_Activity 1:_ According to the forum thread, how long does the poster guess a mechanical scrambler would take to complete a 500-move gigaminx scramble?
_Activity 2:_ Using the forum thread, decide whether each statement agrees with it: (a) the poster says megaminx scrambles in Pochmann notation involve no prohibited moves; (b) the poster has already built a mechanical scrambler; (c) the poster counts 9.78e59 scrambles for 40-move 4x4 scrambles. Answer yes or no for each, quoting the words of the thread that decide it.
_Activity 3:_ Print everything in the forum thread from "4/5 3rd moves" down to "in identical positions.".

_Source document:_
━━━━
# Approximating Dodecahedron Upper Bound



## One Wheel (May 19, 2017)

I'm not much of a mathematician, but I'm wondering if anybody has any idea how to calculate an upper bound for God's number for megaminx/gigaminx, etc? I want to make a mechanical scrambler, and it's an interesting side query to see if it is at all feasible to set it up so that it could theoretically reach any possible position.

While I'm at it I've calculated lower bounds as follows:

3x3: 3 possible first moves (cw, ccw, 1/2 turn, which face doesn't matter)
15 second moves (the other 5 faces)
4/5 3rd moves = 15 possible, 1/5 3rd moves, 12 possible (if the 2nd move was opposite the 1st)
Therefore scrambles of length n = 3*14.4^(n-1)
Length n >/=:
1 3
2 48
.
.
.
17 1.1e19
18 1.6e20

This is obviously a lower bound because some scrambles will result in identical positions.

Roughly similar methodology for bigger cubes, except only counting move counts for WCA scrambles:
40-move 4x4 scrambles: 9.78e59 scrambles, 7.40e45 possible positions
60-move 5x5 scrambles: 1.41e91 scrambles, 2.80e74 possible positions
80-move 6x6 scrambles: 8.93e135 scrambles, 1.57e116 possible positions
100-move 7x7 scrambles: 6.05e170 scrambles, 1.95e160 possible positions
It looks like somebody ran the same figures I did and rounded up to figure out how many moves to require for WCA scrambles.

Calculating possible scrambles using Pochmann notation for megaminx is much simpler, because there are no prohibited moves, and each move is essentially 1 bit of information (direction of turn: which face is determined by preceding moves). Therefore:
70-move megaminx scrambles: 1.18e21 scrambles, 1.01e68 possible positions.
226-move megaminx scrambles: 1.08e68 scrambles. Not feasible for hand scrambling, but otherwise I'm convinced marginally better, because the current method leaves out all but 1/8.56e46 of the possible positions if you assume (probably falsely) that there are no two allowed scrambles that result in the same position.

Gigaminx scrambles using an extended Pochmann notation would have two bits of information per move: depth and direction, therefore:
438-move gigaminx scrambles: 5.04e263 scrambles, 3.648e263 possible positions
500-move gigaminx scramble: 1.07e301 possible scrambles, and a nice round number. Without building a mechanical scrambler yet, my guess is that it could easily complete a 500-move scramble in about 4 minutes (~2 TPS), quite possibly half that (~4 TPS) or better. A 360-move gigaminx scramble would result in a similar percentage as current megaminx scrambles do, and at 6 TPS could be done in one minute.

So I guess the point is: I have a pretty good idea of the minimum number of moves for a "good" scramble. What is the maximum? And am I making a big mistake in the math that I have done?


----------



## xyzzy (May 19, 2017)

One Wheel said:


> I'm wondering if anybody has any idea how to calculate an upper bound for God's number for megaminx/gigaminx, etc?
━━━━
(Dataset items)
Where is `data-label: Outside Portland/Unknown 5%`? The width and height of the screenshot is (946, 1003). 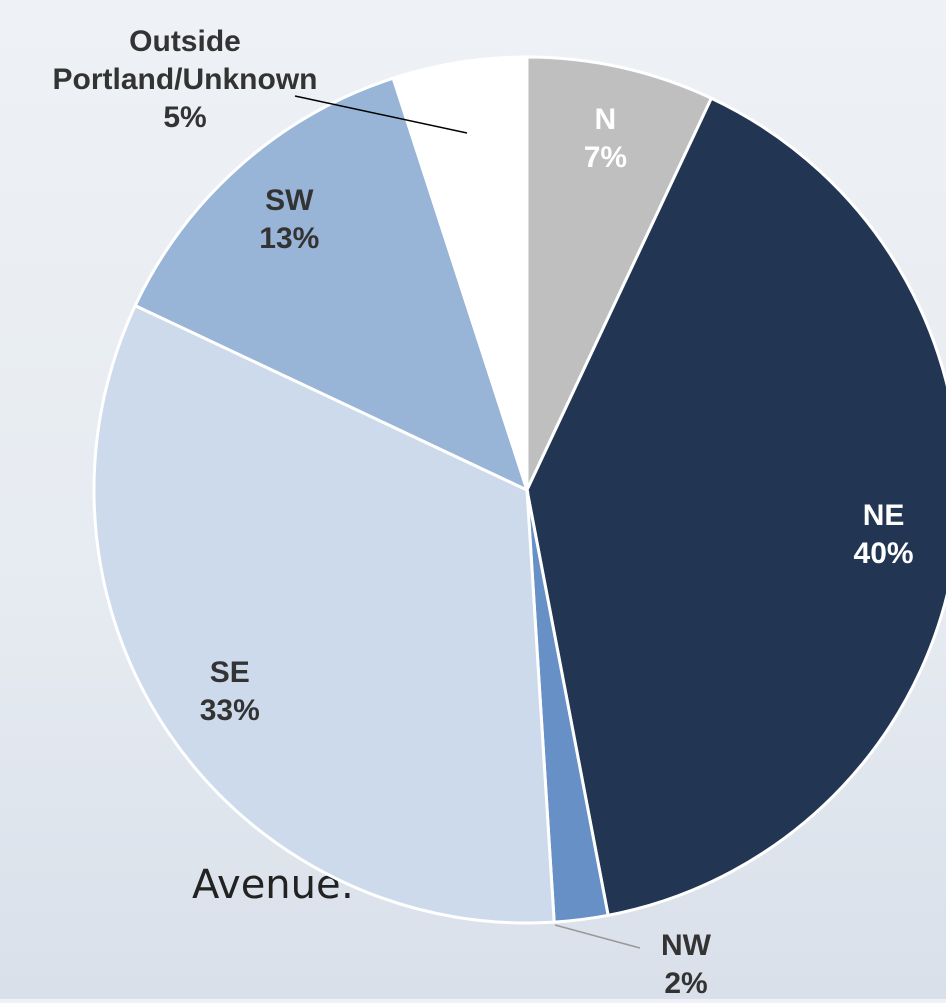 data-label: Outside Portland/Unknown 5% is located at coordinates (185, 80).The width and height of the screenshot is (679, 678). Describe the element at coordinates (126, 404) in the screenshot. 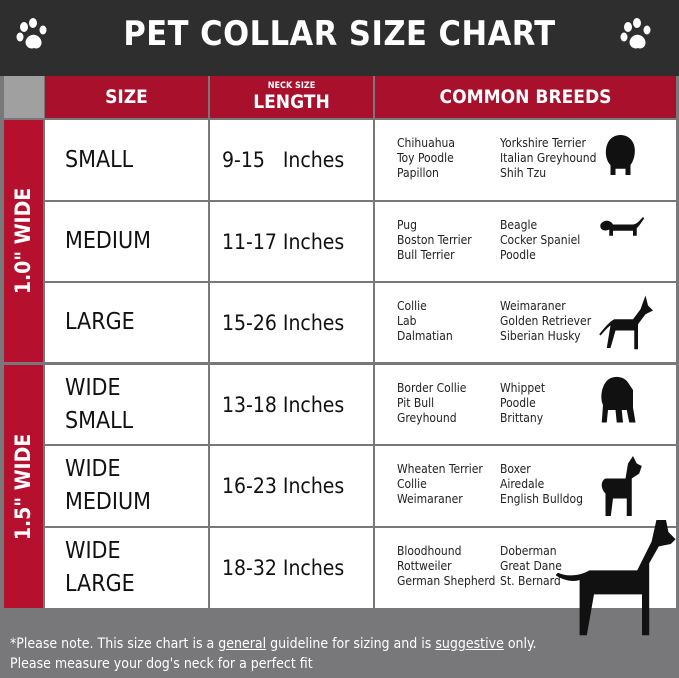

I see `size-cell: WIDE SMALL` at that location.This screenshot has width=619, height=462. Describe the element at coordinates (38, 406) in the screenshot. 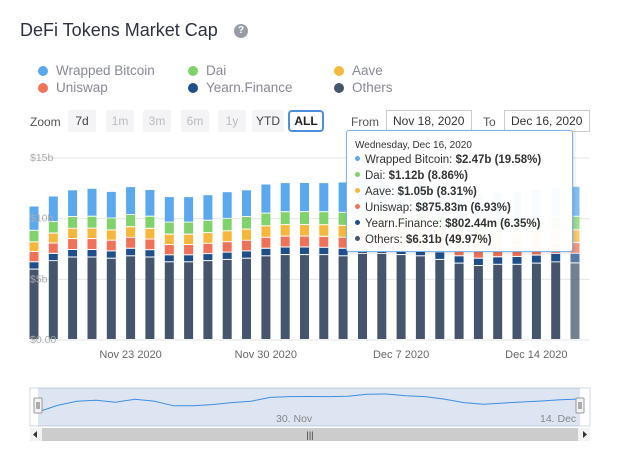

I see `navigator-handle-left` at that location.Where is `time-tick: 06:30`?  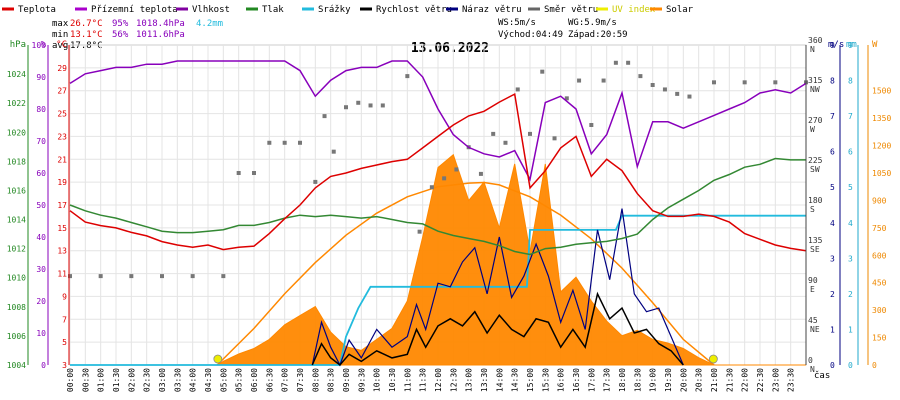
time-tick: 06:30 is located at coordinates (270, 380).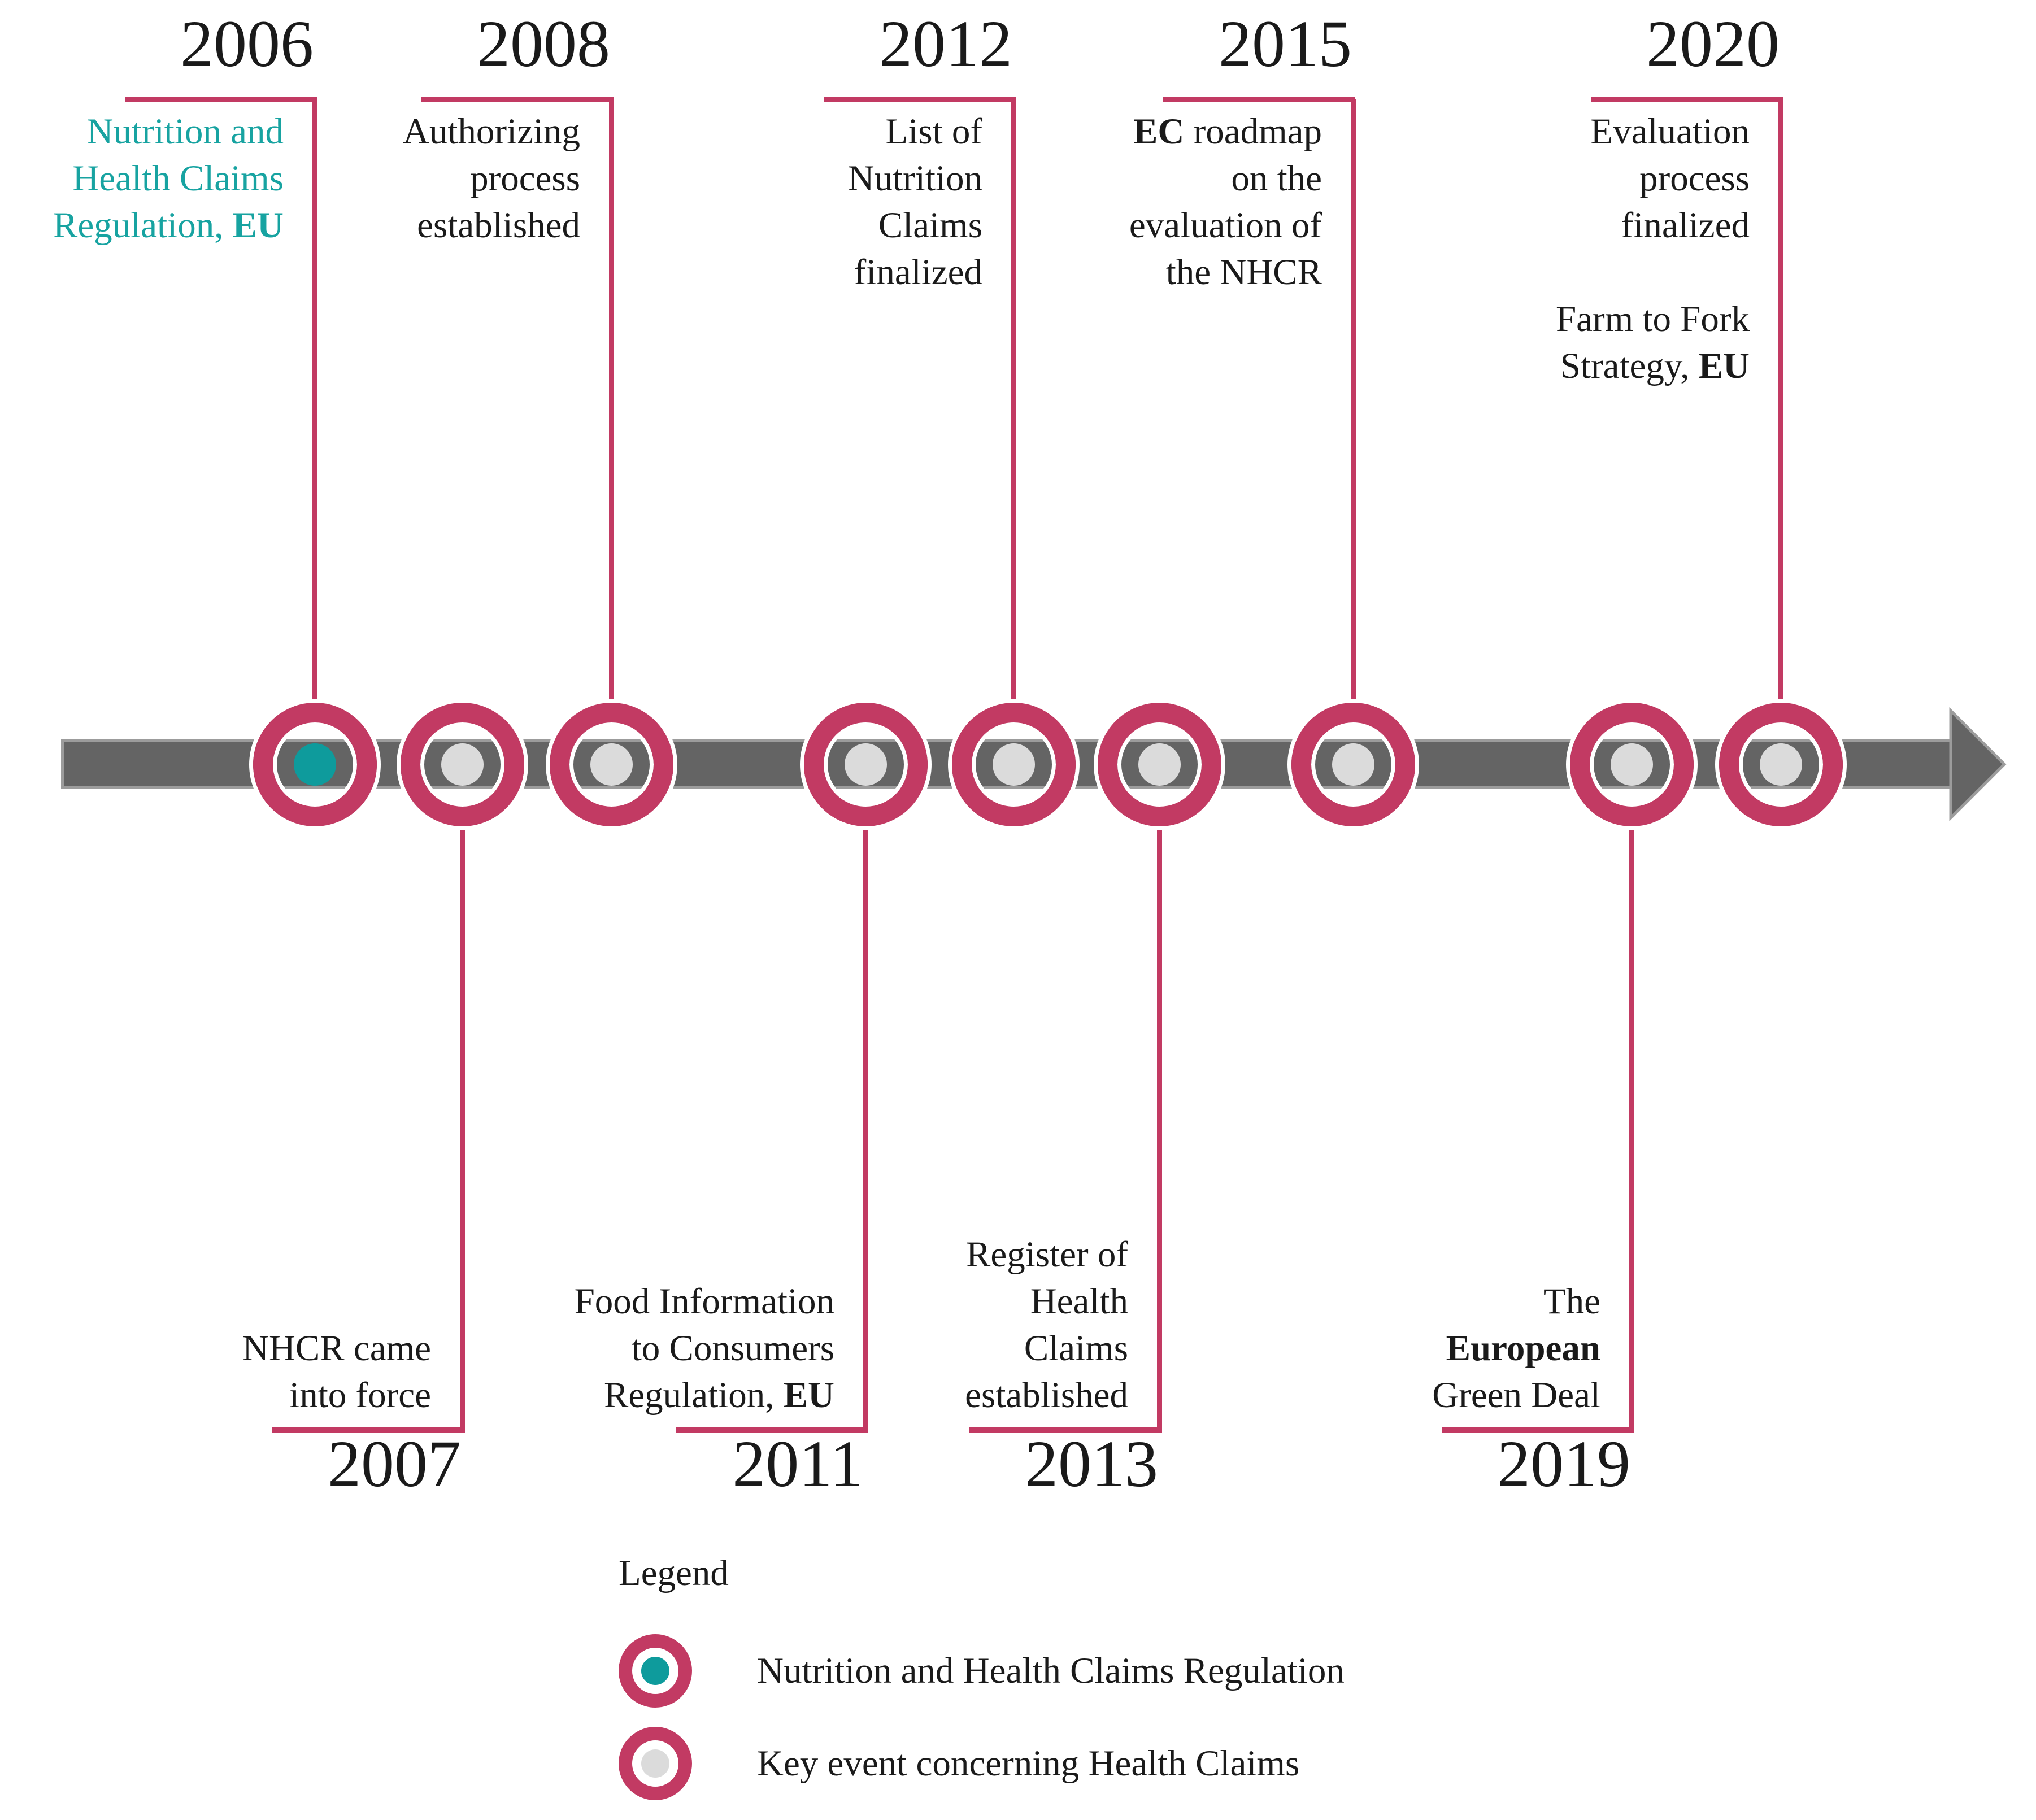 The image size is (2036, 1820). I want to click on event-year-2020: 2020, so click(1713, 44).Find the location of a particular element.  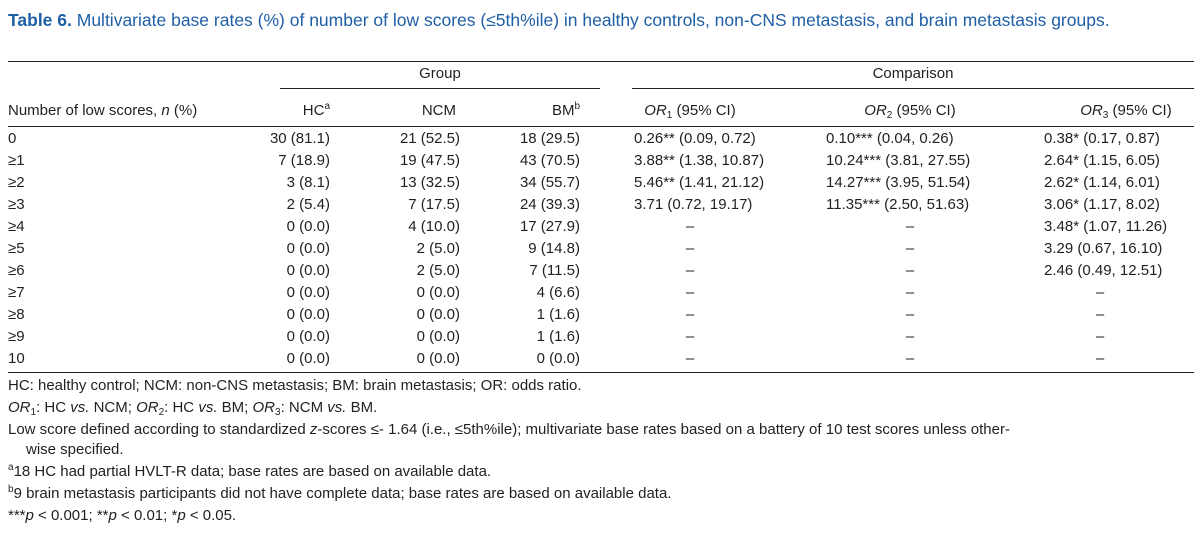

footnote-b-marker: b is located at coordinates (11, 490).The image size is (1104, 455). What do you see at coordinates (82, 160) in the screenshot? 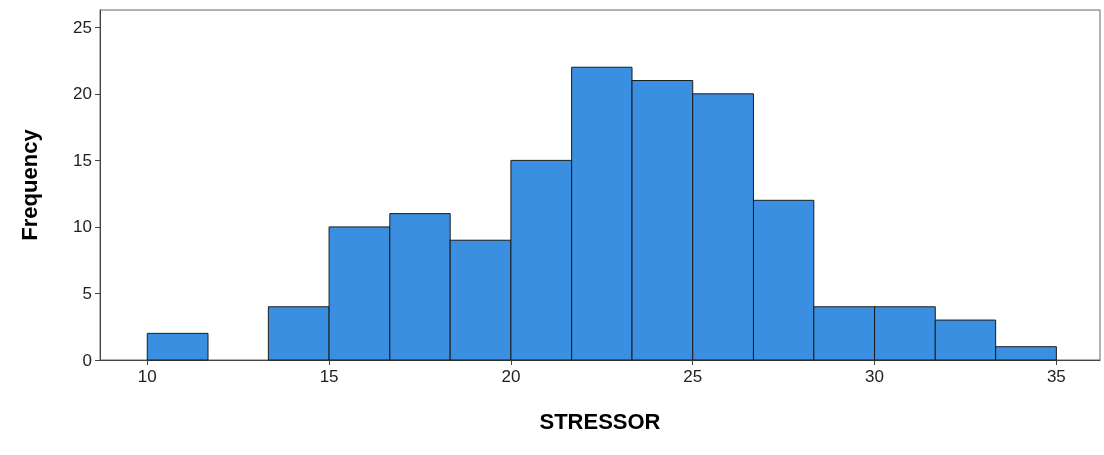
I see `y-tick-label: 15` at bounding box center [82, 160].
━━━━
_Exercise result 1:_ About 4 minutes (~2 TPS), quite possibly half that (~4 TPS) or better.

_Exercise result 2:_
(a) Yes: "because there are no prohibited moves"
(b) No: "Without building a mechanical scrambler yet"
(c) Yes: "40-move 4x4 scrambles: 9.78e59 scrambles"

_Exercise result 3:_
4/5 3rd moves = 15 possible, 1/5 3rd moves, 12 possible (if the 2nd move was opposite the 1st)
Therefore scrambles of length n = 3*14.4^(n-1)
Length n >/=:
1 3
2 48
.
.
.
17 1.1e19
18 1.6e20

This is obviously a lower bound because some scrambles will result in identical positions.